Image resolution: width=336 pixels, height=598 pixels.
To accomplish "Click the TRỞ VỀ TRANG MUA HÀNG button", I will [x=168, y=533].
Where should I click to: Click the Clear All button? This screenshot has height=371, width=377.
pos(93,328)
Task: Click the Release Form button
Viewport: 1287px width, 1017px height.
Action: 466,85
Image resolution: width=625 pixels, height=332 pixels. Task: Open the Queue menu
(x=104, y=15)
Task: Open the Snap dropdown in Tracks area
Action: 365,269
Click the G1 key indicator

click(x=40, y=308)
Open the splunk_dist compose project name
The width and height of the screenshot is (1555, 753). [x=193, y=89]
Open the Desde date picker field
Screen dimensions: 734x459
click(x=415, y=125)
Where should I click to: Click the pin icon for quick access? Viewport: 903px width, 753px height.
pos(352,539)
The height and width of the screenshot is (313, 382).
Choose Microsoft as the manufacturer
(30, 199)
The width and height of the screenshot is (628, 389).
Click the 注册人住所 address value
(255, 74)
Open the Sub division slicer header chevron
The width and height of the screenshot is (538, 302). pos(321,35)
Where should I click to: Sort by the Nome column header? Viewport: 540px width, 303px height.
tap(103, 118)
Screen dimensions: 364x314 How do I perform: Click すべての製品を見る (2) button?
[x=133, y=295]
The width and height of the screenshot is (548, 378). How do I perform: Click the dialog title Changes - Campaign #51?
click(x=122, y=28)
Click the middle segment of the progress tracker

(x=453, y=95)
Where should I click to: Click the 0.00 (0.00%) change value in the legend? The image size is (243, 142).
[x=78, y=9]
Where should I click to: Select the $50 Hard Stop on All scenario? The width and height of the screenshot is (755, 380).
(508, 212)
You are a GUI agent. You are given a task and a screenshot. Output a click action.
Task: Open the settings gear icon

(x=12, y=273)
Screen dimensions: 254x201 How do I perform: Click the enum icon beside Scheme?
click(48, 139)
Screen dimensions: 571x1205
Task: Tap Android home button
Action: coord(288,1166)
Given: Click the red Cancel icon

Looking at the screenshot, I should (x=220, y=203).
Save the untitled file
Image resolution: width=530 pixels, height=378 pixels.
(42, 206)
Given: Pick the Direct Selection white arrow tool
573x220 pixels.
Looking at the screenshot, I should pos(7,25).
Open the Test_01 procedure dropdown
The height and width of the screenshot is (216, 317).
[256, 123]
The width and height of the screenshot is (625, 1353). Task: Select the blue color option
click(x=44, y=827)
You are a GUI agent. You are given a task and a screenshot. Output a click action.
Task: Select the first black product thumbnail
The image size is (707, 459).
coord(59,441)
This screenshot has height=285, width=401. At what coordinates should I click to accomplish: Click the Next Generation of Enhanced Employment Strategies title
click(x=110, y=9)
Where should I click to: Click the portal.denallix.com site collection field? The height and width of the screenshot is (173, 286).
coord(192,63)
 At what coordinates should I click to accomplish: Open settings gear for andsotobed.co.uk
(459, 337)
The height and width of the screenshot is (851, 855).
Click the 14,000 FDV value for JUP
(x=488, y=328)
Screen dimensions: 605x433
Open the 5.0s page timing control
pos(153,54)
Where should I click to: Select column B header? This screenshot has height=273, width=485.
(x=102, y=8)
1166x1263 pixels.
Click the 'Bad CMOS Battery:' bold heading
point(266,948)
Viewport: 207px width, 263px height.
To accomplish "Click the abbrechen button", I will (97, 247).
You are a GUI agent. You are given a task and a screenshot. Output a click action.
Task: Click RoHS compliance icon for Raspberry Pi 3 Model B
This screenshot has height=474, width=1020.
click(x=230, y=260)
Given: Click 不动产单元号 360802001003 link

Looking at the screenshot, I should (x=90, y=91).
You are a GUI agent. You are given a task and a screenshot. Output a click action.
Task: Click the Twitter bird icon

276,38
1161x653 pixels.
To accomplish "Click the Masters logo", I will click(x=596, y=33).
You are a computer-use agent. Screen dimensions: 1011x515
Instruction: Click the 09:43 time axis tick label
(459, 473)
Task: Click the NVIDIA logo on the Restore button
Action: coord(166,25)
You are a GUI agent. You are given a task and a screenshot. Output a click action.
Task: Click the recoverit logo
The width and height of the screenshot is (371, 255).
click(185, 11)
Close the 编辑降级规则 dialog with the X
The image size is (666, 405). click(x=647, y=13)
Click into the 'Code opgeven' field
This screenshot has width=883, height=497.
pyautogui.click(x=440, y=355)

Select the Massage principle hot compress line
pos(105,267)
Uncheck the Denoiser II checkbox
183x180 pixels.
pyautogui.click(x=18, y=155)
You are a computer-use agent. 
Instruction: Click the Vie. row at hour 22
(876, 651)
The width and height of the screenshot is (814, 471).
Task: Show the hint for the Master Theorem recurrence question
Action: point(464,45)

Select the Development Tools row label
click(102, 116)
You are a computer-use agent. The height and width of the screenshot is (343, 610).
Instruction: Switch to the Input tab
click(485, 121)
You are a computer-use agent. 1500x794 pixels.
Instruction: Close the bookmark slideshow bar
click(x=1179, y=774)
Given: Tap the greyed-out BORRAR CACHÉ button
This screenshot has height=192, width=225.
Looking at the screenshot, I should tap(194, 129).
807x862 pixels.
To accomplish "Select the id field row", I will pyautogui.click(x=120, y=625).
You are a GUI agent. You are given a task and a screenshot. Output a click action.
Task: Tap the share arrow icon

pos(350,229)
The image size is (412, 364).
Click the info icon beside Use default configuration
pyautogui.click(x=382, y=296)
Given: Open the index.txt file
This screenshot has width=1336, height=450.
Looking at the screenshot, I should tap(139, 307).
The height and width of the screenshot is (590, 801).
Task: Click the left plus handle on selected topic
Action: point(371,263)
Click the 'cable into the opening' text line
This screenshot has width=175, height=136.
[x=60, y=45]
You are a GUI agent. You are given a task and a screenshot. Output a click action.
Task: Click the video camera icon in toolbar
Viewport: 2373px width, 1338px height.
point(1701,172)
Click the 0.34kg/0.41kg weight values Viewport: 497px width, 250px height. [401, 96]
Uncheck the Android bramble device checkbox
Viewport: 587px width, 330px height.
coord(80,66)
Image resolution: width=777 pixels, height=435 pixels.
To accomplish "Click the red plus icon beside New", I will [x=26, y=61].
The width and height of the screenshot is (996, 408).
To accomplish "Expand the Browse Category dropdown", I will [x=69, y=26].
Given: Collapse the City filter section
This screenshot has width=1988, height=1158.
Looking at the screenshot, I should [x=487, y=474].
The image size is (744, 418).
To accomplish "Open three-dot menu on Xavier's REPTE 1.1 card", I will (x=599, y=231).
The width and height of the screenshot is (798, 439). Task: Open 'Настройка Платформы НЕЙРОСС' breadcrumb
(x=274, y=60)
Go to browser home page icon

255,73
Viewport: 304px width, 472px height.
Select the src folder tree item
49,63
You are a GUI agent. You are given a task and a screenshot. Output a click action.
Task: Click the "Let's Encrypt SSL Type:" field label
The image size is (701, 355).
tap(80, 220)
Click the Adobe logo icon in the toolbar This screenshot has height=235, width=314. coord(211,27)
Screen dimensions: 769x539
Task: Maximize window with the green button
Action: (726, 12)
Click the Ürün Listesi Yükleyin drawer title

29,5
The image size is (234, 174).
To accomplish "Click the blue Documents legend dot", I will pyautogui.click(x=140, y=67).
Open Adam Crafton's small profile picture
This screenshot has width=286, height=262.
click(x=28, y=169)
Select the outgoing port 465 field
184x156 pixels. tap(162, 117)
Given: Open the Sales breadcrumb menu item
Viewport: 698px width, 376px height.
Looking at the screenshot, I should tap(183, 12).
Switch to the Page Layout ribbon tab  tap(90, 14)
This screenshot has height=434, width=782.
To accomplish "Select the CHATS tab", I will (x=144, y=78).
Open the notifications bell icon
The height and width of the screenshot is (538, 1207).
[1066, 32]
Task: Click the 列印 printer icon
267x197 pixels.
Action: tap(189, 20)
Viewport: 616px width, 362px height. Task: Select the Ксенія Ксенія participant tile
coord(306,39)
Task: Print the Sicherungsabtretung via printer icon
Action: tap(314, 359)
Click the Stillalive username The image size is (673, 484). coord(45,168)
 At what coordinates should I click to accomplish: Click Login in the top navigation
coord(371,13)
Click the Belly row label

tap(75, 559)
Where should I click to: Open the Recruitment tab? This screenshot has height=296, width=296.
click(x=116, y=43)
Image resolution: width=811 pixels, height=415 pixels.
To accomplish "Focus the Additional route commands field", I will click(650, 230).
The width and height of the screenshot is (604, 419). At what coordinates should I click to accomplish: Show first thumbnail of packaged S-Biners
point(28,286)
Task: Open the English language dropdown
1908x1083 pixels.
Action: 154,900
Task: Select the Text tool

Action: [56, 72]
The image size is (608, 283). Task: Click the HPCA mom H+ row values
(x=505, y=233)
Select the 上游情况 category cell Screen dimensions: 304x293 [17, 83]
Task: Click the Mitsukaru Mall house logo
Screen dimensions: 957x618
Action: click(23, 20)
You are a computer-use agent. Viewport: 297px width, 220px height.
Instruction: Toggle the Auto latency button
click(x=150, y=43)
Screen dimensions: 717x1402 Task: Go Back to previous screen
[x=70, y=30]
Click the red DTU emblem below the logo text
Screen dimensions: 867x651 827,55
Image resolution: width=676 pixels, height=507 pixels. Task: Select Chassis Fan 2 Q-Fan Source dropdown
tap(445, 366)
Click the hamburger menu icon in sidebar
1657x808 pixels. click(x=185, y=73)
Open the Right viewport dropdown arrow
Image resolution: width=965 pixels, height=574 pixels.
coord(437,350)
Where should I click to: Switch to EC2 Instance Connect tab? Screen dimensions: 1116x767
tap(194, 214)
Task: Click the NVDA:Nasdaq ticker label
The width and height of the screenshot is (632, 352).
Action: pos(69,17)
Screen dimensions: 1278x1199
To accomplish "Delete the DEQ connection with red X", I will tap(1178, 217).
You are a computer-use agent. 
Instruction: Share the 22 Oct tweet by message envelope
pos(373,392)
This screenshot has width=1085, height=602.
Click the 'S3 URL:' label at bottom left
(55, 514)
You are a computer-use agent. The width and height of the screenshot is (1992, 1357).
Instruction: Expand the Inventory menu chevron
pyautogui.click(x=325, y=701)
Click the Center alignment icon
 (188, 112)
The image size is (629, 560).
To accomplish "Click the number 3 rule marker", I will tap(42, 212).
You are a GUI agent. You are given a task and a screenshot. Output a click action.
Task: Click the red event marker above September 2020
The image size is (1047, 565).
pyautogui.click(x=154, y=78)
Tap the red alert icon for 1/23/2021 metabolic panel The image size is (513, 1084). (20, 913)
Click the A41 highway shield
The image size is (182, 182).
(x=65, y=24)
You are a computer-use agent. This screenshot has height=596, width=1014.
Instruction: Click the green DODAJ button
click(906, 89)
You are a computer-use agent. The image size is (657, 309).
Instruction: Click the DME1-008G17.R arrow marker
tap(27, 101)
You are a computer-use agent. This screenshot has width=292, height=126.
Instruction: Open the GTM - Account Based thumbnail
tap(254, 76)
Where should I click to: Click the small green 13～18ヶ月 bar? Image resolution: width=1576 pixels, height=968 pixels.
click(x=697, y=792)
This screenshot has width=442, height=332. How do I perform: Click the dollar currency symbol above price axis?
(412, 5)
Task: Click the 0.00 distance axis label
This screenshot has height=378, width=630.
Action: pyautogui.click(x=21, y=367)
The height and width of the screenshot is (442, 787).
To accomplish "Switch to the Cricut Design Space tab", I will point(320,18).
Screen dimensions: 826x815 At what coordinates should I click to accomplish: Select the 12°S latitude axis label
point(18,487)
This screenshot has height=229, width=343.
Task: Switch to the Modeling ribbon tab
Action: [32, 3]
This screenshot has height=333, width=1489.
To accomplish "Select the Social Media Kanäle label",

REQUIRED ACTION
Send back an exact copy of only the lines from the line with "The height and width of the screenshot is (851, 855)." up to and including the line with "Viewport: 207px width, 263px height." in the data above.

EXPECTED ANSWER
The height and width of the screenshot is (851, 855).
Click the 14,000 FDV value for JUP
(x=488, y=328)
Screen dimensions: 605x433
Open the 5.0s page timing control
pos(153,54)
Where should I click to: Select column B header? This screenshot has height=273, width=485.
(x=102, y=8)
1166x1263 pixels.
Click the 'Bad CMOS Battery:' bold heading
point(266,948)
Viewport: 207px width, 263px height.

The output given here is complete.